In 2011 the Journal of Clinical Oncology published research showing that of the 100 indications for 42 cancer drugs evaluated by the EMA and FDA between 1995 and 2008, 19 indications were not approved by one or other of the agencies and 10 had different label wording with significant clinical meaning. For example, in 2011 the FDA withdrew an authorisation for using Avastin (bevacizumab) for advanced breast cancer following new data, while the EMA kept its use in combination with chemotherapy.
But Pignatti points out that these decisions are not made randomly or in isolation. What people might not know is that the EMA is constantly collaborating and comparing notes with the FDA, and other regulatory authorities in Canada, Japan and elsewhere, through monthly teleconferences.
“We go through the products we are assessing, and though we don’t try to achieve common decisions it’s very important that we don’t think in isolation. Drug development is on a global scale so regulation has to be aware on a global scale. Our processes and the efficiency of our processes may be different, but I think it’s very important that on methodological issues we achieve good alignment.”
“If there is a divergence, it will often have been discussed with our colleagues before we make a decision. If we think there is a justifiable reason why we should do differently than another regulator, then we make every effort for this to be understood.

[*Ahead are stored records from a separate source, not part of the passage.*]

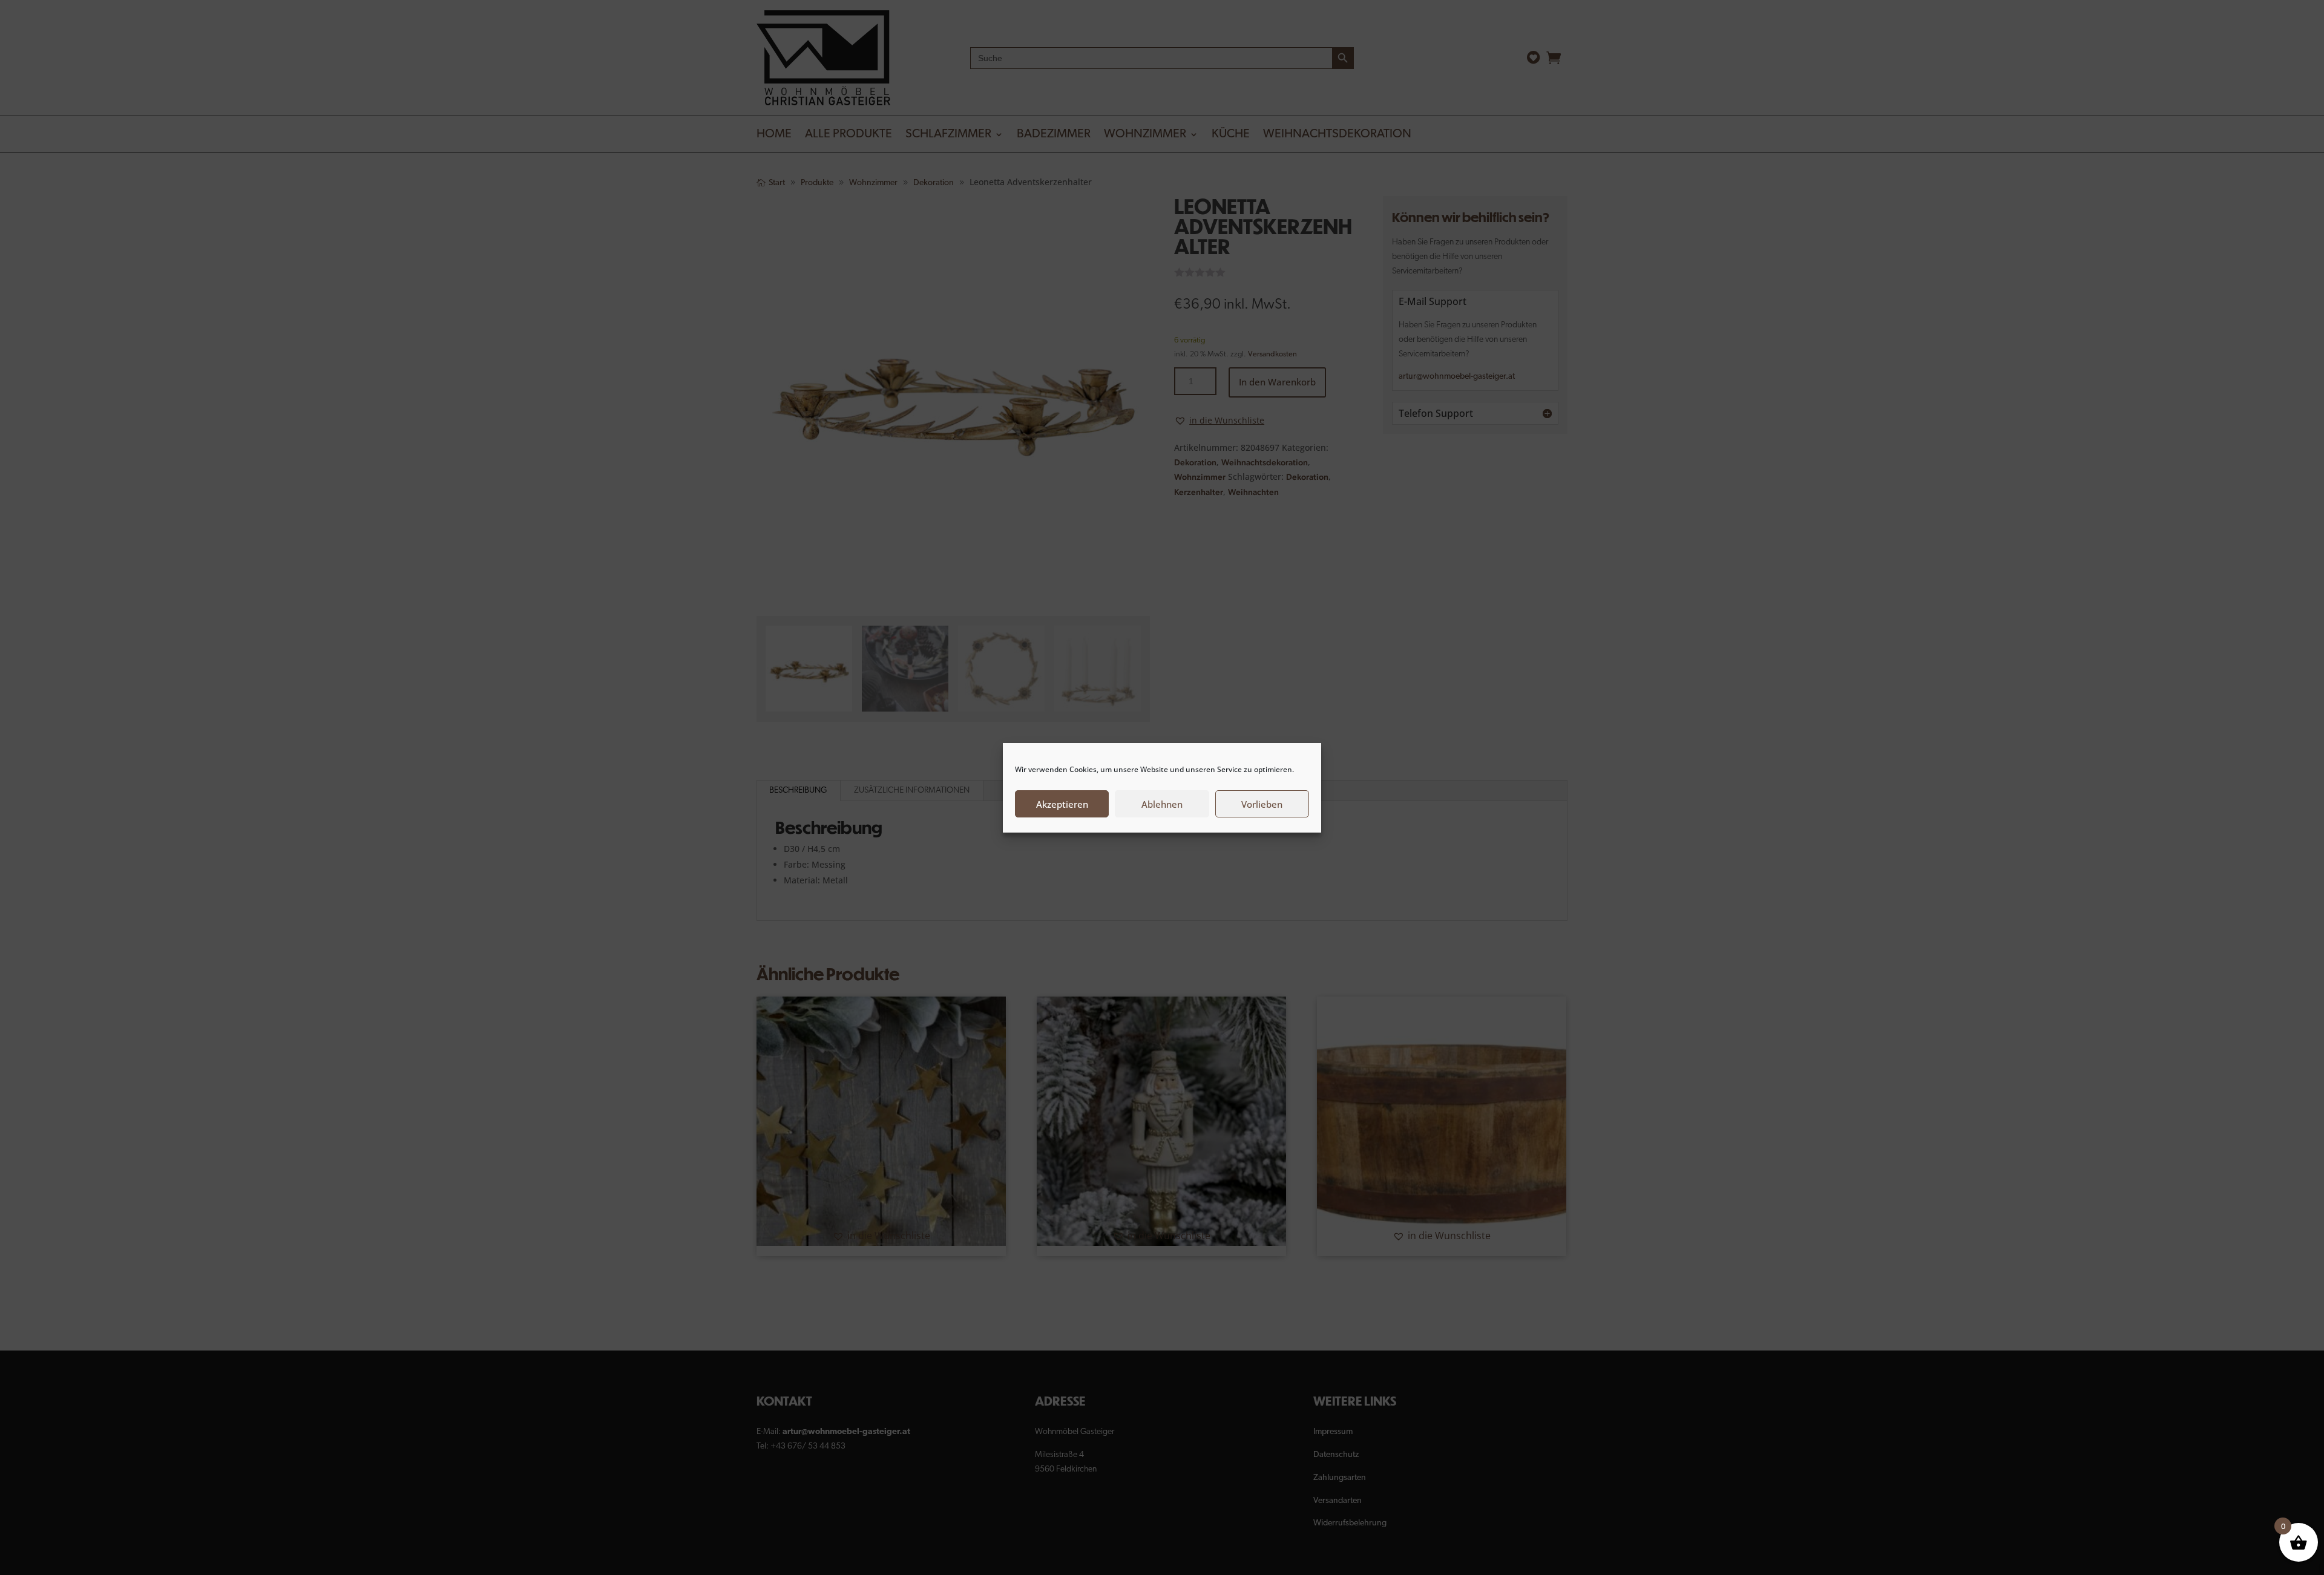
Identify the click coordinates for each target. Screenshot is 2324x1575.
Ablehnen (1162, 803)
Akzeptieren (1062, 803)
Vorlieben (1261, 803)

As I said, you are dealing with a lot of uncertainty here, and balancing benefit and risk there can be a narrow line between going one way or another.”
And so we come back to uncertainty. It is 20 years since the EMA was set up, and Pignatti believes that moving forward on cancer drugs over the next 20 must involve acknowledging and embracing methods to deal with uncertainty – for all the challenges that creates. It is, he says, always worth keeping in mind the end goal.
“Obviously there is a very high responsibility and no one person can take this on, which is why we have experts and committees and work in a very European-style bureaucratic system. But it works. If all the legal requirements are met in terms of safety and efficacy, and a drug receives a marketing authorisation, you see the end stage of all the successful drug developments for people with cancer. It is a very nice place to be.”